Sunday, October 05, 2008

Vida que segue



Bel Góes - Sabem esses filmes sobre amizades eternas, com reencontros emocionantes e segredos ditos a meia voz? Sempre gostei desse tipo de filme. Não aquela coisa piegas e sem graça de amigas para sempre, papo de mulherzinha fazendo chá, gritos histéricos e acusações de traição. Mas aquele tipo Lendas da Paixão, em que a amizade e o amor entre os irmãos é tão forte que um deles é capaz de atravessar o campo de batalha inimigo sob uma saravaida de balas para resgatar o corpo morto de seu irmão caçula e arrancar seu coração inerte para enterrar no lugar onde costumavam brincar e onde foram felizes pela última vez. O então os pactos eternos que duram um verão (ou a vida inteira). Meninos que crescem juntos no mesmo bairro e passam por poucas e boas e depois de adultos continuam sendo amigos, nunca se encontram, não podem mais se ver, mas não podem esquecer a importância que eles têm um na vida do outro.
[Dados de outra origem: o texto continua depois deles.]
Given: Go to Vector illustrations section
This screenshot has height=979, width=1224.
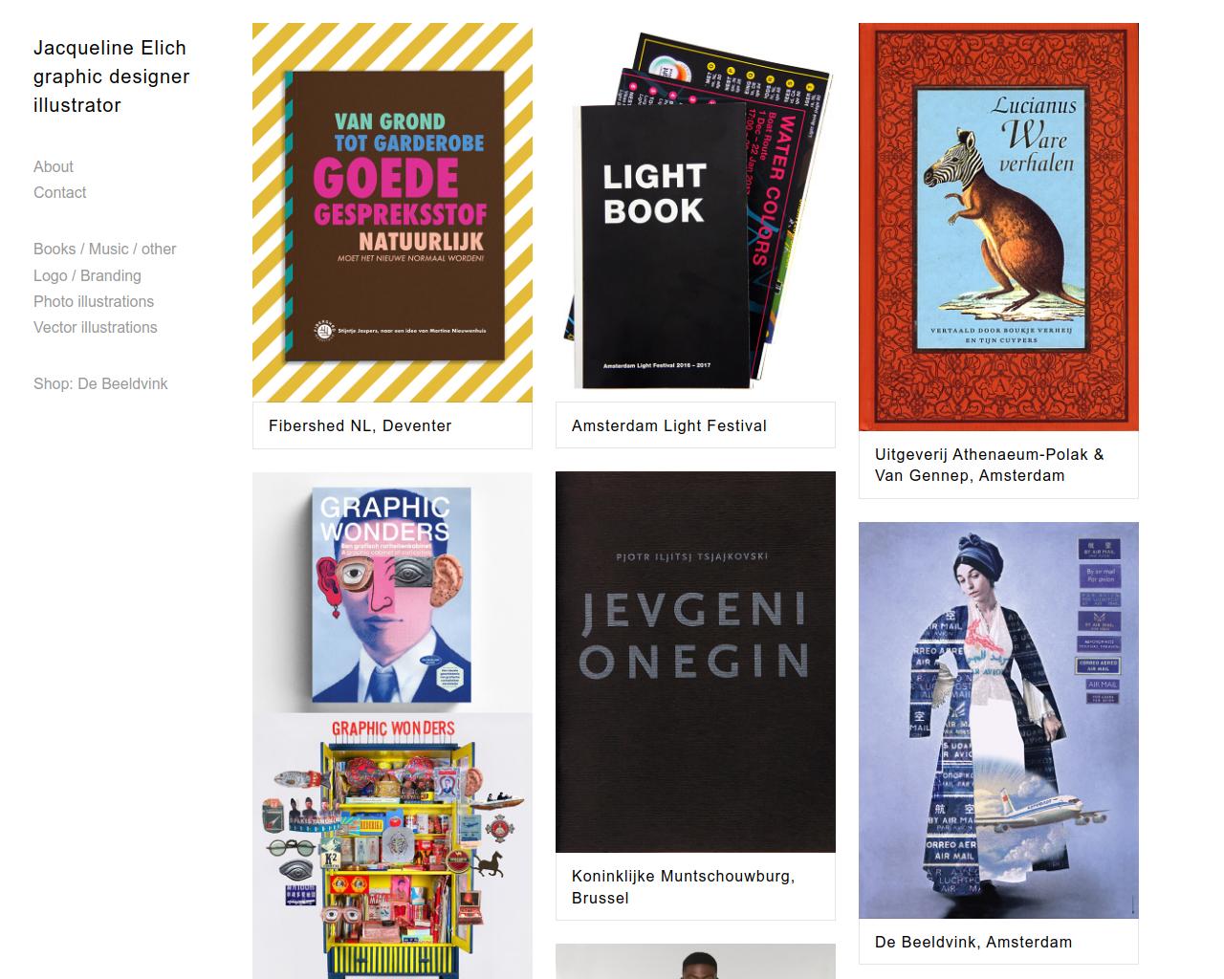Looking at the screenshot, I should [x=96, y=327].

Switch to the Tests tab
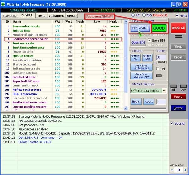pyautogui.click(x=41, y=16)
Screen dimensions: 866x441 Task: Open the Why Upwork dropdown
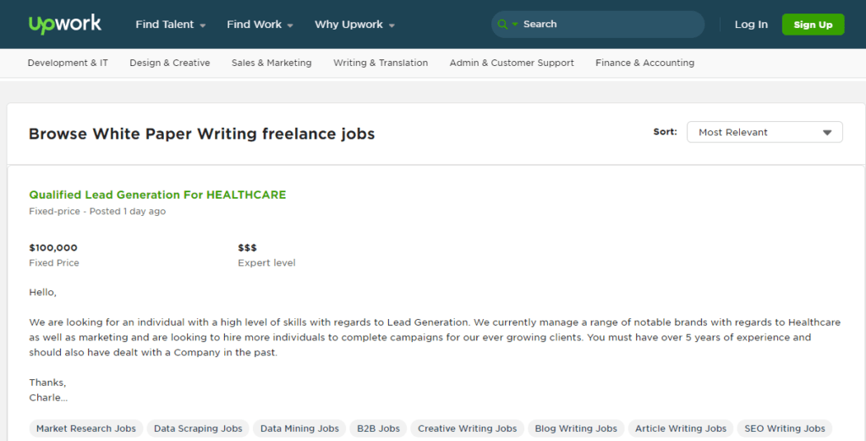tap(354, 25)
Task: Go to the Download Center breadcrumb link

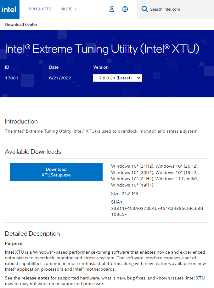Action: pos(21,25)
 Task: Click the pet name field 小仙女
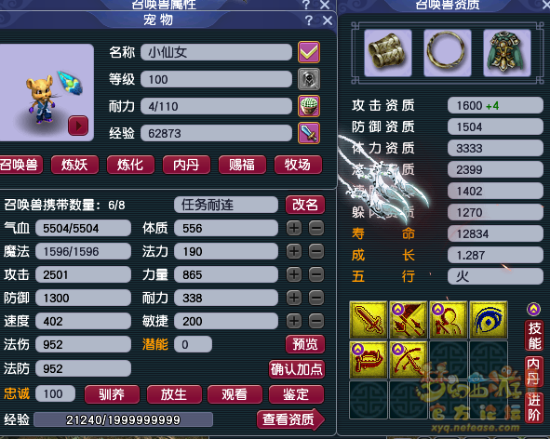pyautogui.click(x=216, y=52)
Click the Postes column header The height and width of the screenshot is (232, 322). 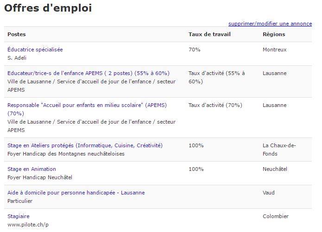[x=17, y=34]

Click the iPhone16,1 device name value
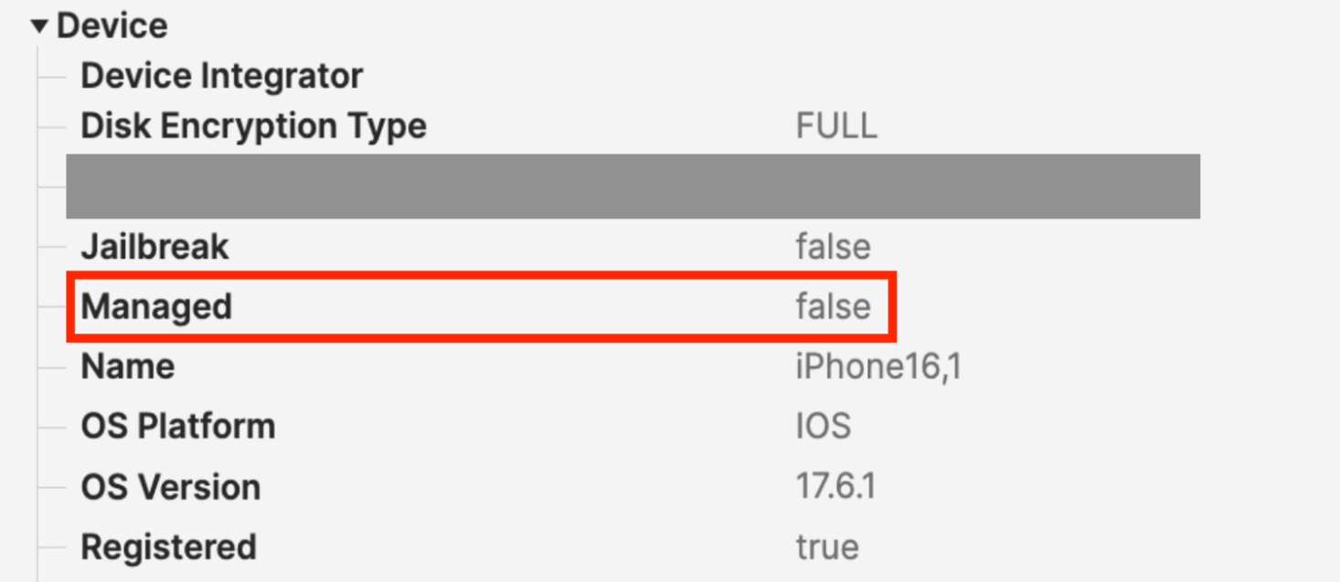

Tenho uma amiga assim. A primeira lembrança de amizade que tenho é com ela. As confidências, risinhos, amores eternos que duraram uma única tarde de chuva, as brigas irreconciliáveis, o choro doído do primeiro fora. E também a primeira lembrança da dor da despedida é com ela.

Ontem fiquei pensando em todos os meus amigos que se foram, em todos os amigos que perdi. Não falo de amizades que não tem princípio nem fim, das que sempre existiram e que a gente um dia esbarra e sem saber como ganhamos mais irmãos e irmãs. Falo dos amigos que passam por nossas vidas, encostam um dedo mágico para nos fazer ver o quanto o mundo é colorido e depois simplesmente desaparecem no éter.

É tão grande o número de amigos que se foram, que não estão mais aqui que cheguei a conclusão que estou muito velha e cansada para novas amizades. Amigos são insubstituíveis, não é como uma calça jeans que você pode sempre comprar uma melhor, mais nova, mais bonita, mais na moda.

A perda mais recente fechou um ciclo na minha vida. Foi exatamente como a primeira. Uma noite de chuva, a pista molhada, ensebada. Um motoqueiro sem capacete e uma curva fechada demais. Voltei a ter 10 anos, vi novamente o cabelo louro do Du, os olhos verdes brilhando no meio da chuva enquanto a gente brincava no recreio. Ouvi sua risada, senti o cheiro bom de roupa limpa e sabonete de neném. Mas a dor é outra, mais madura, mais trancada. Ela se junta com todas as outras dores de perdas irreparáveis, de traições, de frustrações e aí o ciclo não se fecha. A roda não é perfeita.

Mas a vida se encarrega de mostrar que tudo sempre retorna ao ponto de origem. No dia seguinte ao enterro o pai do meu amigo me entregou uma caixa toda suja de terra e lama. E para minha surpresa eu ainda tinha a chave do cadeado. E todos juntos, todos os amigos que sobraram, abrimos o baú da nossa infância revisitando os itens esquecidos de crianças inocentes. As figurinhas, piões, joguinhos, cartas, anéis... tudo como deixamos para trás, mais de 20 anos guardados em uma caixa de ferro, enterrada em um jardim. E as lembranças apenas nos mostram que não existem amizades eternas. Que nada é eterno. Mas que a vida segue seu rumo sem se deter por nada, se dar tempo para que a gente se acostume com as pedras que caem.